Régime cubain à EE.UU. : « Nous ne demandons pas de cadeaux, juste qu'on nous laisse en paix »

Carlos Fernández de Cossío dans une interview avec Al JazeeraPhoto © Captura de vidéo Youtube/Al Jazeera

Le régime cubain a réclamé ce vendredi aux États-Unis de le « laisser en paix » et a assuré qu'il ne demande ni charité ni financement préférentiel, au milieu de la détérioration économique et énergétique croissante de l'île.

Le vice-ministre des Relations extérieures Carlos Fernández de Cossío a exigé sur Facebook la fin de ce qu'il appelle une « guerre économique impitoyable » et un « génocide », et a réclamé la liberté de commercer avec d'autres pays sans la pression de Washington.

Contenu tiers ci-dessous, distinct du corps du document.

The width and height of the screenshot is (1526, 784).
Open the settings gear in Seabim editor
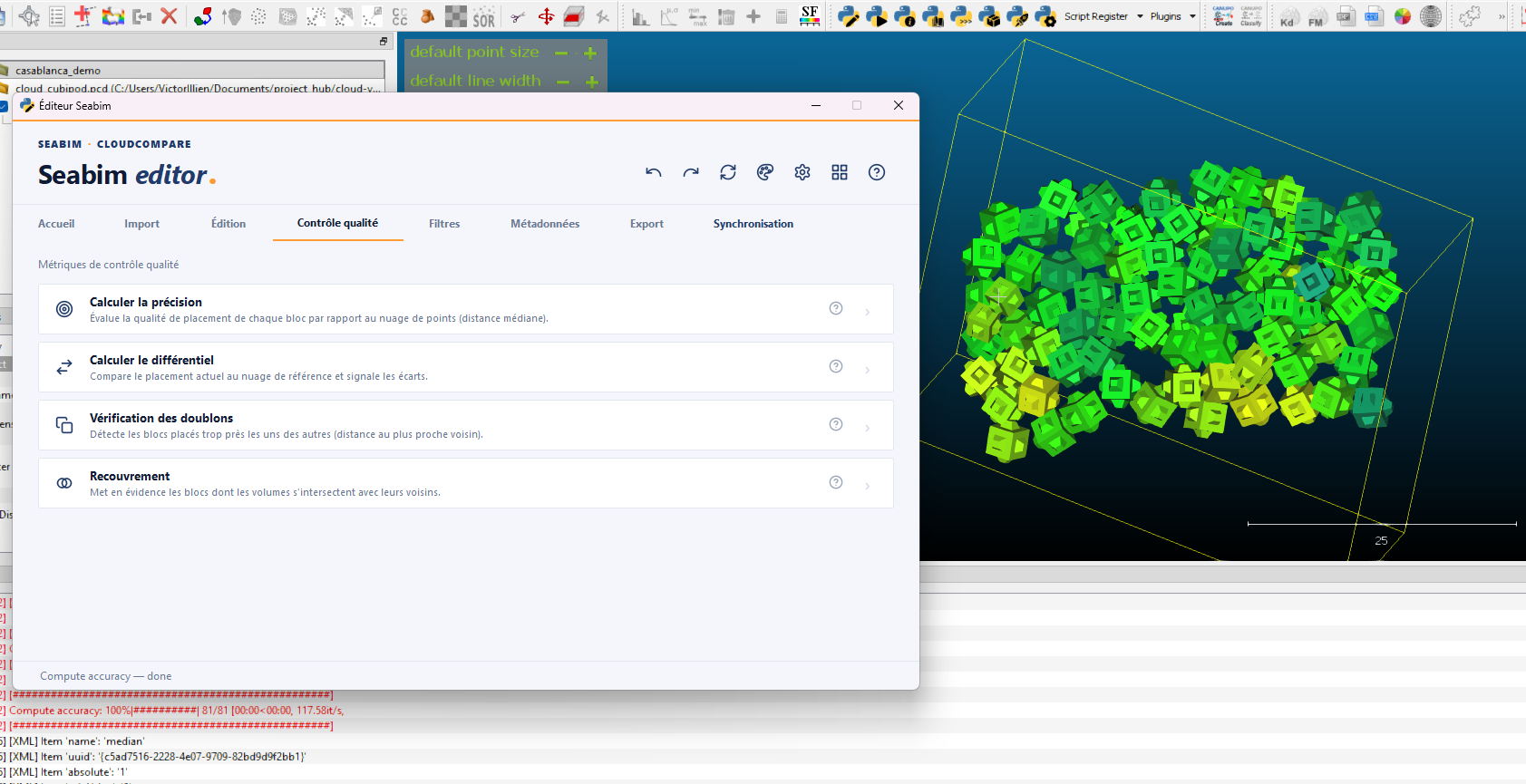802,172
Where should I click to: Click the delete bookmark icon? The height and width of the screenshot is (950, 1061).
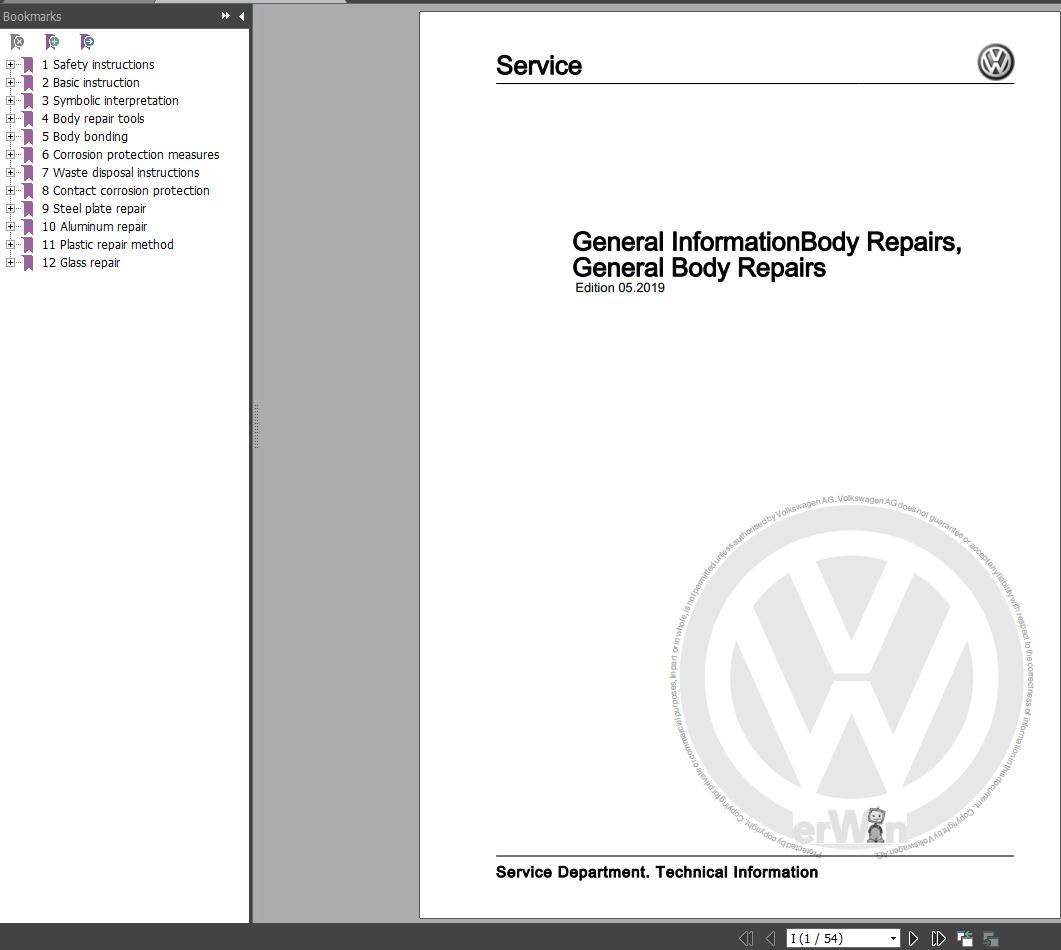point(16,42)
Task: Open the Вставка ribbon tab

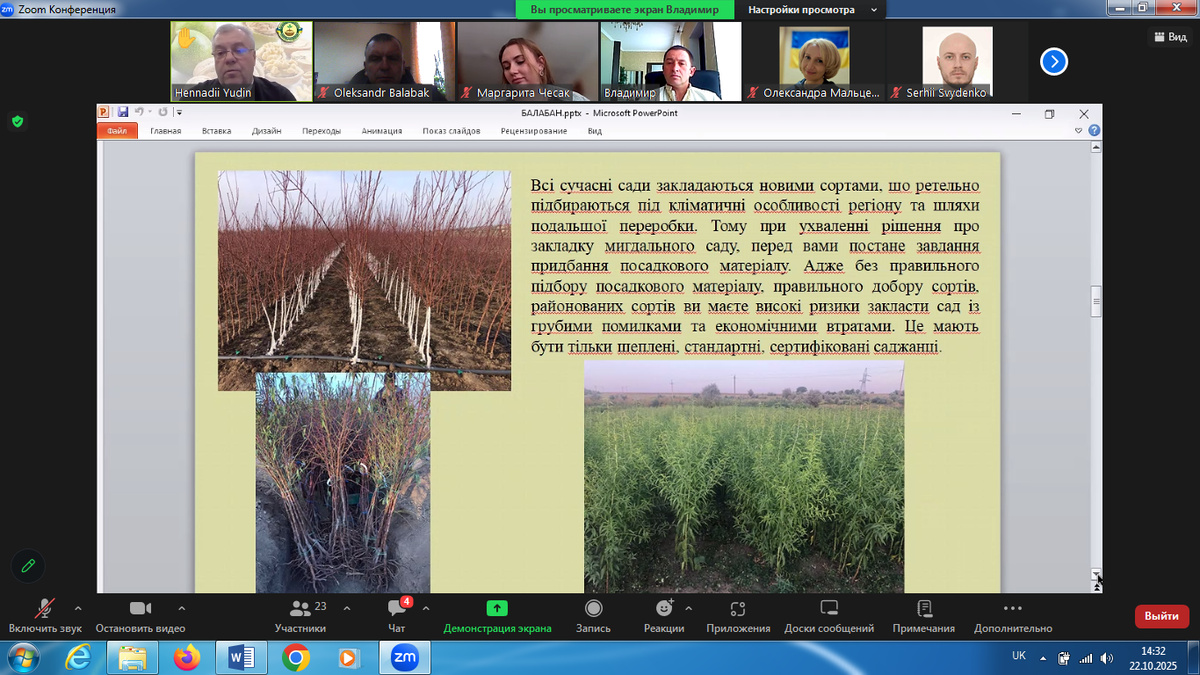Action: point(216,131)
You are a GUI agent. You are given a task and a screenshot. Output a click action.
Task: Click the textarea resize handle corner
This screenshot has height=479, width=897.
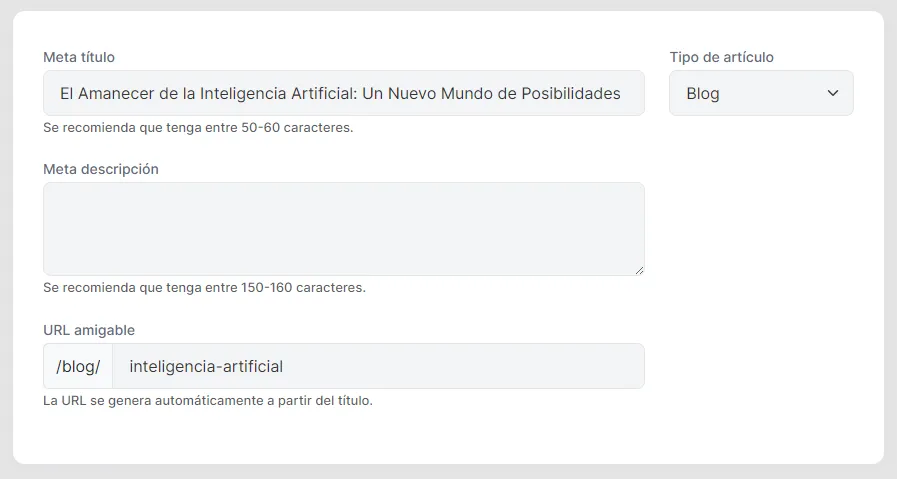[639, 270]
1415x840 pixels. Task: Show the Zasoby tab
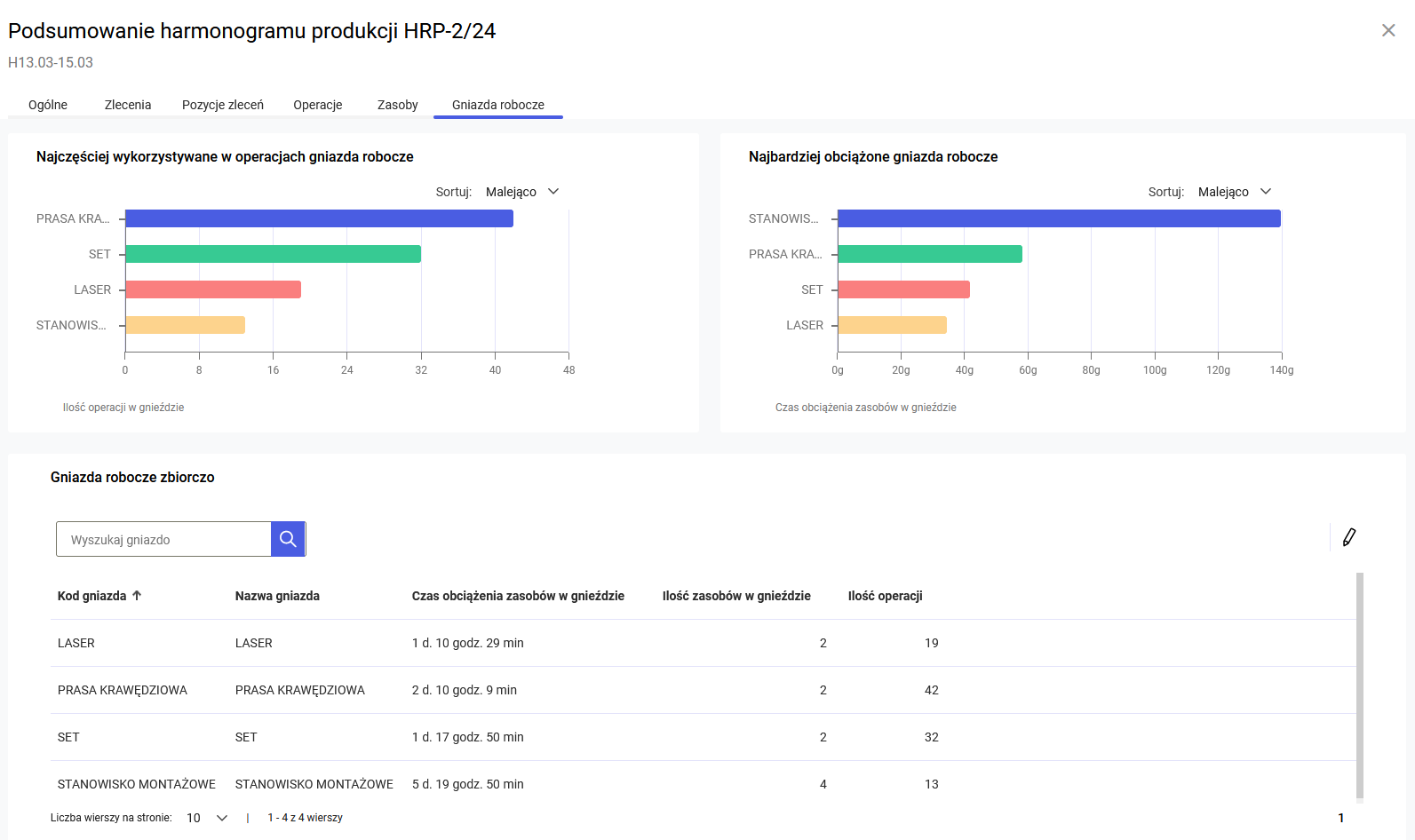397,105
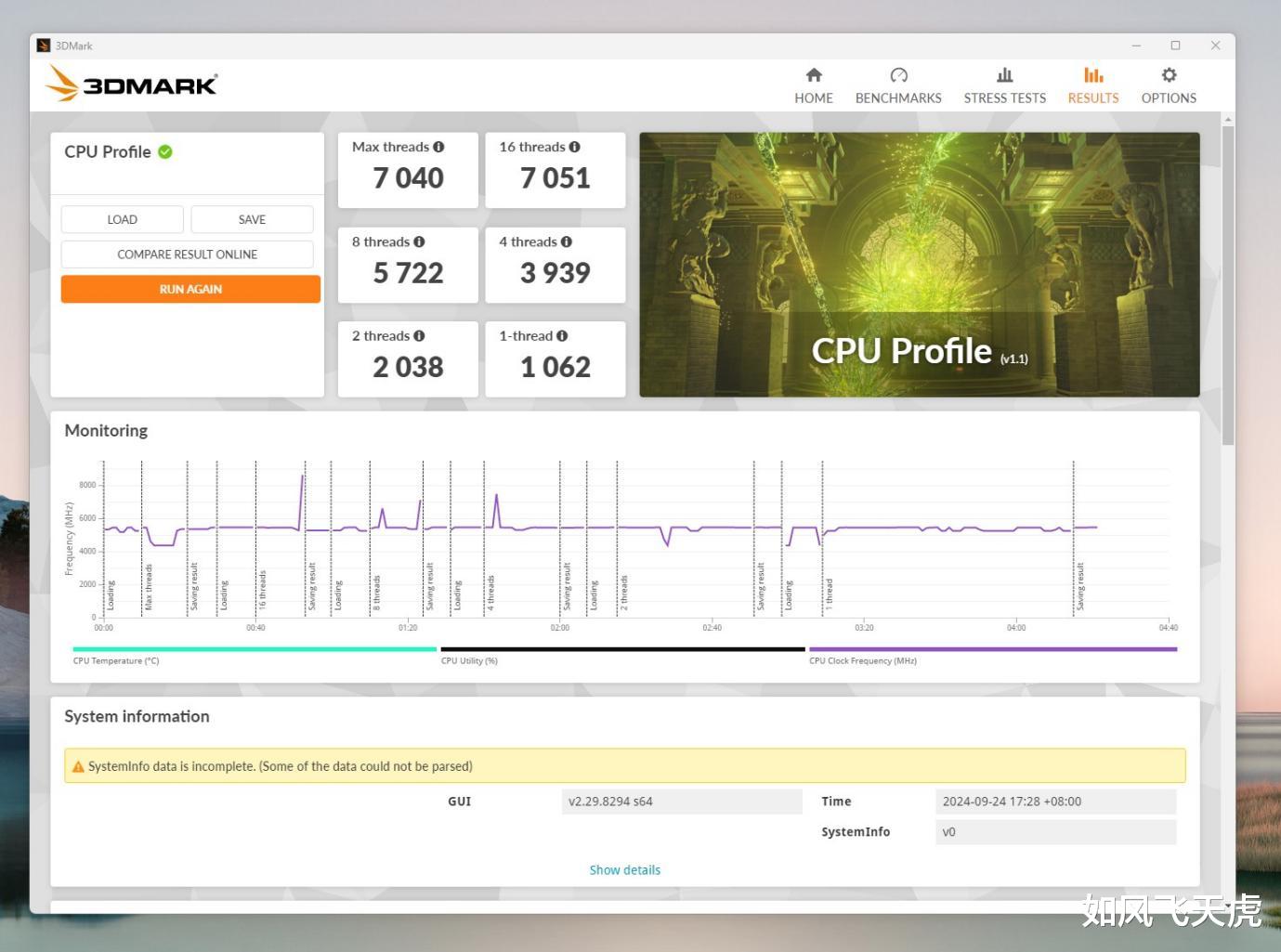Click COMPARE RESULT ONLINE
Viewport: 1281px width, 952px height.
188,254
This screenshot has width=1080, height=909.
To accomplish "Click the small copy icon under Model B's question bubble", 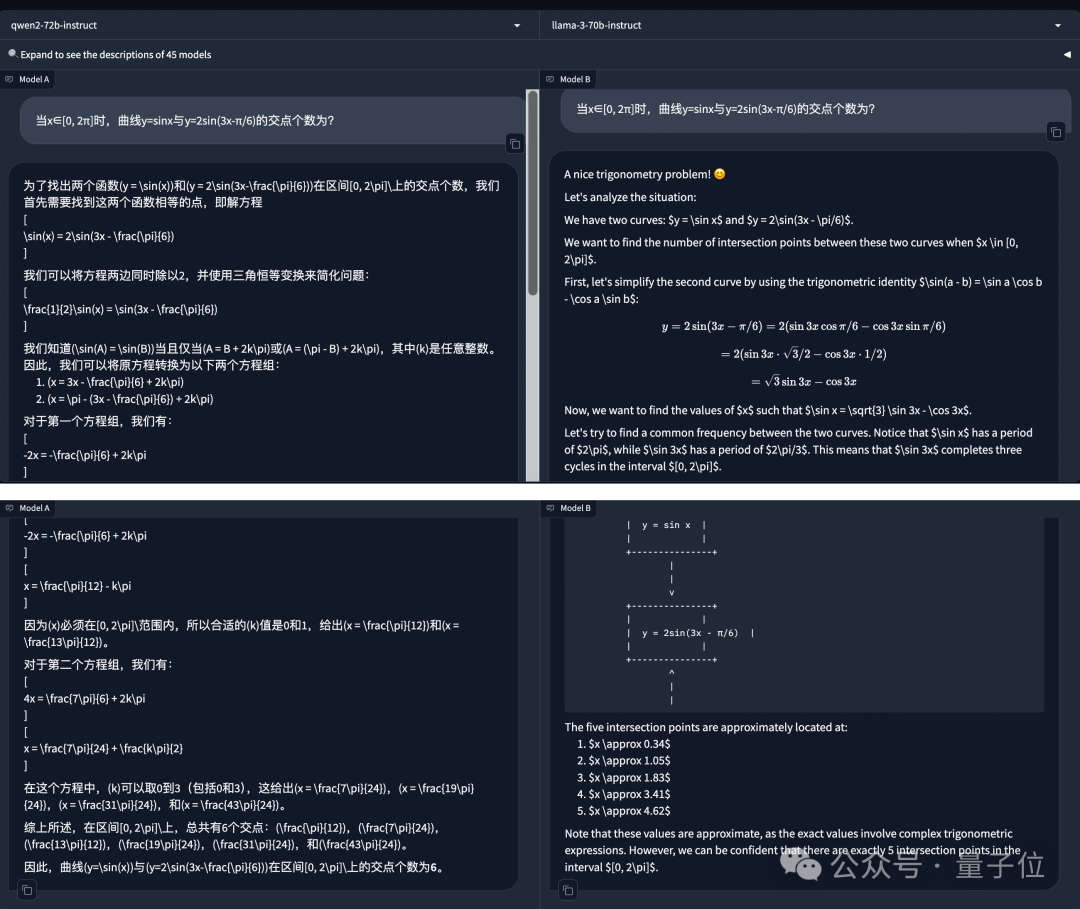I will click(1055, 132).
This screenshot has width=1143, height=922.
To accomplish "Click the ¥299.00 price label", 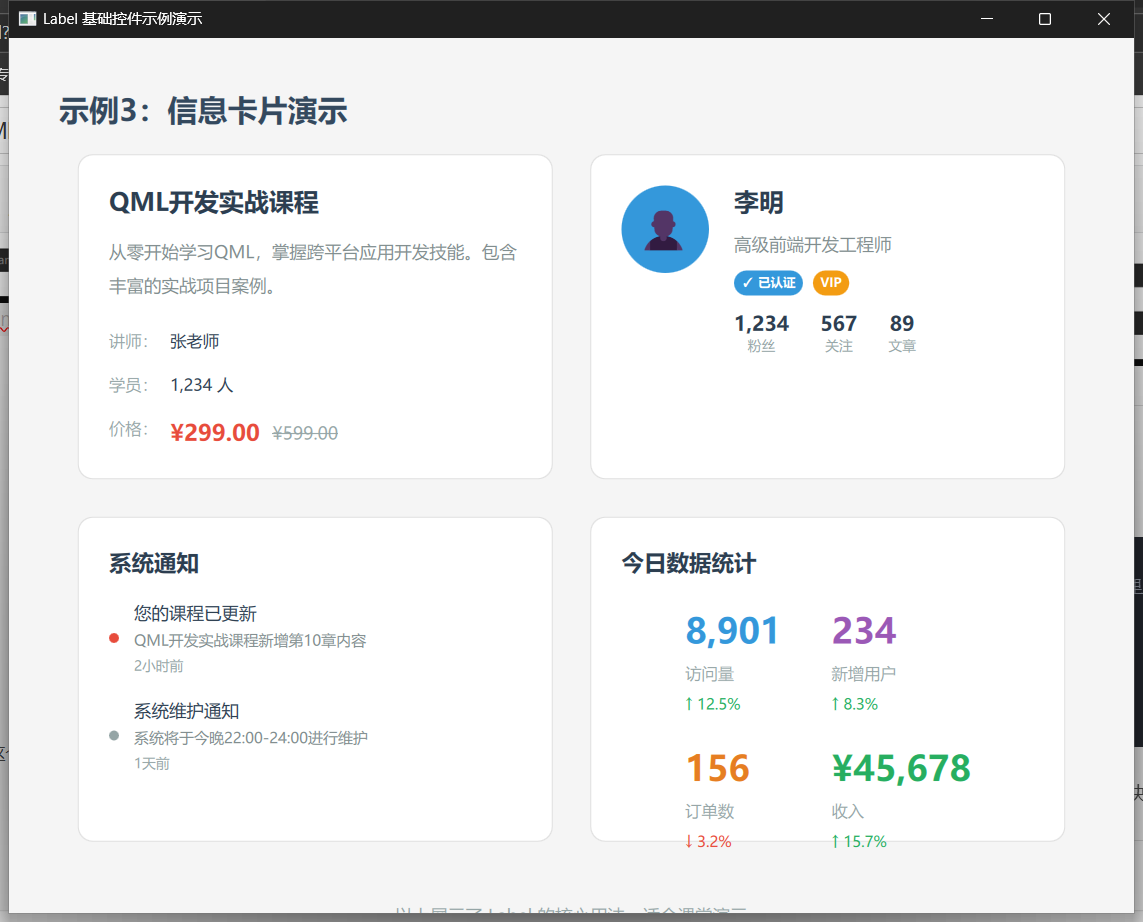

«Ce que Cuba réclame, c'est que les États-Unis la laissent en paix, qu'ils mettent un terme au génocide, qu'ils mettent fin à la guerre économique impitoyable, qu'ils cessent de punir le peuple cubain et de lui causer des manques, des pénuries, de l'angoisse et de l'irritation au quotidien», a-t-il souligné.

Le texte demande également à Washington de permettre « une relation naturelle et pacifique des Cubains vivant dans ce pays avec la terre qui les a vus naître ou qui a vu naître leurs parents ».

Pour sa part, le régime propose « une relation de respect, pacifique et constructive, y compris des liens d'amitié et de coopération comme ceux qu'il entretient déjà avec de nombreux segments de la société américaine ».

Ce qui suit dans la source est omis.